Home Loans: Time to look around for a cheaper loan

You could long-list your options, and then short-list them according to the highest value derived on these parameters.

The loan market is going through much change. From October 1, all floating-rate bank loans will be linked to an external benchmark likely to be the repo rate. Several public banks have followed State Bank of India’s (SBI) lead and launched loan products linked to the repo rate. Meanwhile, SBI has withdrawn its repo-linked home loan and is expected to relaunch it in October.
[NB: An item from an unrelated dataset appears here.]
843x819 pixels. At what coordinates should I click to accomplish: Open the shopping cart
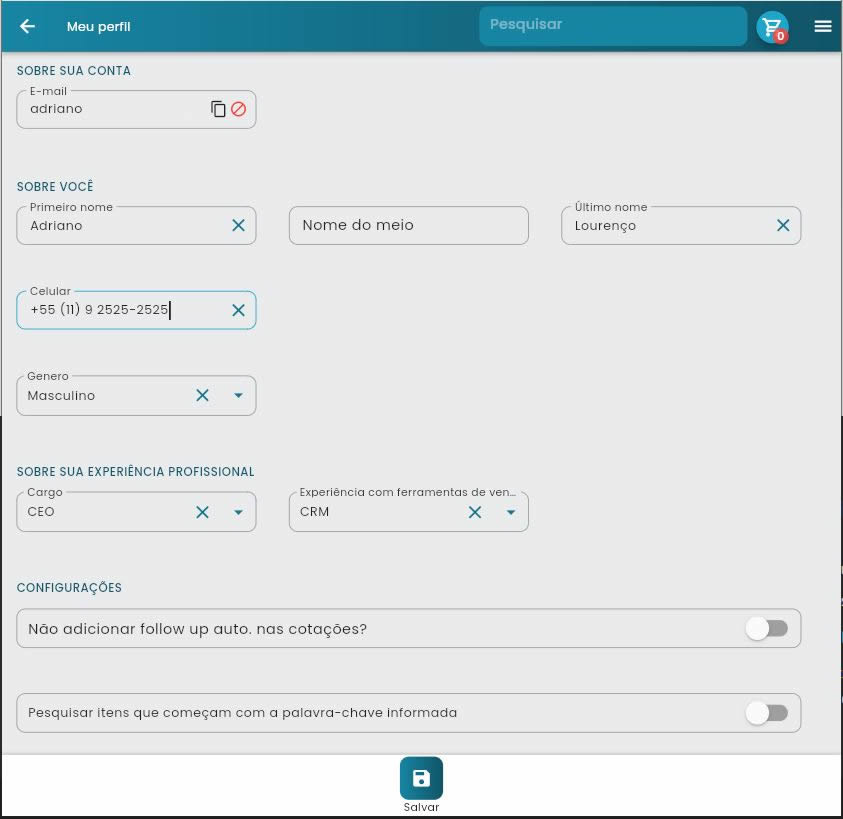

But while it was available at an interest rate of 8.05% per annum in September, it was the cheapest home loan marketed in years.

This happened after RBI’s focused approach on ensuring better transmission of policy rate cuts to consumers so that loans become cheaper more quickly. With SBI’s repo-linked loan, we had seen an instant, 35 basis points cut in the loan rate following the central bank’s repo rate cut in August. So if you’re looking for a loan, whom do you approach? The banks, whose repo-linked loans are expected to be more responsive to policy rate cut transmissions, or NBFCs, that have their own set of lending criteria?

As a customer, look for the lender offering you the most value for your money and time. This means you should compare your options in terms of interest rates on offer, eligibility norms, loan-to-value provided, processing fees and documentation, and the quality of customer service. Go where you get optimum value on all these parameters, regardless of whether a bank is providing it or an NBFC. You could long-list your options, and then short-list them according to the highest value derived on these parameters.

Interest rates advertised

Currently, the lowest home loan interest rates from leading banks are in the range of 8.25-8.50%. In comparison, the lowest rates offered by leading NBFCs and HFCs start at a slightly higher 8.35%. Lenders normally reserve the lowest interest rates for women borrowers, or for loans up to Rs 30 lakh, and for those borrowers with the best credit profiles. For non-female borrowers, or loans above Rs 30 lakh, and borrowers with lower credit scores, the applicable interest rates will be higher.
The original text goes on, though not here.